* Set problem *
Please put every line of the listing below into a numbered list, skipping any blank lines.

* Given data *
* * * * * * *
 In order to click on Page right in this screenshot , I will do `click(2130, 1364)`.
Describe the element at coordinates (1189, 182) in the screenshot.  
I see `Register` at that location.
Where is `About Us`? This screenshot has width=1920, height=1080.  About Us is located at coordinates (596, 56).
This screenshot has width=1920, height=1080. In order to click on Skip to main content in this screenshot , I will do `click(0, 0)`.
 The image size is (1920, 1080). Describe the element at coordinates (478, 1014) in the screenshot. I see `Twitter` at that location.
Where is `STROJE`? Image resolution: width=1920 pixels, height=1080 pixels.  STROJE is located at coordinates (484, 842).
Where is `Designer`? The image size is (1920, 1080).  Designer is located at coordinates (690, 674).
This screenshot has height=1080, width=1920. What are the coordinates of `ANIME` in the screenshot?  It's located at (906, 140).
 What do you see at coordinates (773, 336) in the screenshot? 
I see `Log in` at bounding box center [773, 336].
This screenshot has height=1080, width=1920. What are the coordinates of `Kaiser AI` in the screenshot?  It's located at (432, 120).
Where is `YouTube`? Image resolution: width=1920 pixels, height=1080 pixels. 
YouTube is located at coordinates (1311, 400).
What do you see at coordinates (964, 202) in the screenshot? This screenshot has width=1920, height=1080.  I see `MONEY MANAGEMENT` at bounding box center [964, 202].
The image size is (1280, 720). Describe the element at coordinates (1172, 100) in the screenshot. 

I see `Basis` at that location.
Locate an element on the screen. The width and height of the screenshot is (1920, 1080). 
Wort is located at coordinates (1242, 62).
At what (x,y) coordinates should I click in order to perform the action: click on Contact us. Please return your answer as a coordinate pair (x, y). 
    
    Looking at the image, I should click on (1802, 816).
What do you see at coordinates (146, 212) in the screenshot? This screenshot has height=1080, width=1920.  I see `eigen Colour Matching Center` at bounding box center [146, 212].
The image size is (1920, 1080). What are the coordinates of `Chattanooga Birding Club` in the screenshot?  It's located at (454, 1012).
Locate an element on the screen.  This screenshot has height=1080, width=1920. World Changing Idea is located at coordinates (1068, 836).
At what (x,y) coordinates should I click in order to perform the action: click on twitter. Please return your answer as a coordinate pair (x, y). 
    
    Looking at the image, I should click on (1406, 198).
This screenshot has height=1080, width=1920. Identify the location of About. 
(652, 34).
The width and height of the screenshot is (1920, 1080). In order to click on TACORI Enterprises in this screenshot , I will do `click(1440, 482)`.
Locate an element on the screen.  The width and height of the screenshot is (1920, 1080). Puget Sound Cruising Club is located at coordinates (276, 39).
* * * * * * *
* Solution to the exercise *
1.  In order to click on Page right in this screenshot , I will do `click(2130, 1364)`.
2. Describe the element at coordinates (1189, 182) in the screenshot.  
3. I see `Register` at that location.
4. Where is `About Us`? This screenshot has width=1920, height=1080.  About Us is located at coordinates (596, 56).
5. This screenshot has width=1920, height=1080. In order to click on Skip to main content in this screenshot , I will do `click(0, 0)`.
6.  The image size is (1920, 1080). Describe the element at coordinates (478, 1014) in the screenshot. I see `Twitter` at that location.
7. Where is `STROJE`? Image resolution: width=1920 pixels, height=1080 pixels.  STROJE is located at coordinates (484, 842).
8. Where is `Designer`? The image size is (1920, 1080).  Designer is located at coordinates (690, 674).
9. This screenshot has height=1080, width=1920. What are the coordinates of `ANIME` in the screenshot?  It's located at (906, 140).
10.  What do you see at coordinates (773, 336) in the screenshot? 
11. I see `Log in` at bounding box center [773, 336].
12. This screenshot has height=1080, width=1920. What are the coordinates of `Kaiser AI` in the screenshot?  It's located at (432, 120).
13. Where is `YouTube`? Image resolution: width=1920 pixels, height=1080 pixels. 
14. YouTube is located at coordinates (1311, 400).
15. What do you see at coordinates (964, 202) in the screenshot? This screenshot has width=1920, height=1080.  I see `MONEY MANAGEMENT` at bounding box center [964, 202].
16. The image size is (1280, 720). Describe the element at coordinates (1172, 100) in the screenshot. 
17. I see `Basis` at that location.
18. Locate an element on the screen. The width and height of the screenshot is (1920, 1080). 
19. Wort is located at coordinates (1242, 62).
20. At what (x,y) coordinates should I click in order to perform the action: click on Contact us. Please return your answer as a coordinate pair (x, y). 
21.     Looking at the image, I should click on (1802, 816).
22. What do you see at coordinates (146, 212) in the screenshot? This screenshot has height=1080, width=1920.  I see `eigen Colour Matching Center` at bounding box center [146, 212].
23. The image size is (1920, 1080). What are the coordinates of `Chattanooga Birding Club` in the screenshot?  It's located at (454, 1012).
24. Locate an element on the screen.  This screenshot has height=1080, width=1920. World Changing Idea is located at coordinates (1068, 836).
25. At what (x,y) coordinates should I click in order to perform the action: click on twitter. Please return your answer as a coordinate pair (x, y). 
26.     Looking at the image, I should click on (1406, 198).
27. This screenshot has height=1080, width=1920. Identify the location of About. 
28. (652, 34).
29. The width and height of the screenshot is (1920, 1080). In order to click on TACORI Enterprises in this screenshot , I will do `click(1440, 482)`.
30. Locate an element on the screen.  The width and height of the screenshot is (1920, 1080). Puget Sound Cruising Club is located at coordinates (276, 39).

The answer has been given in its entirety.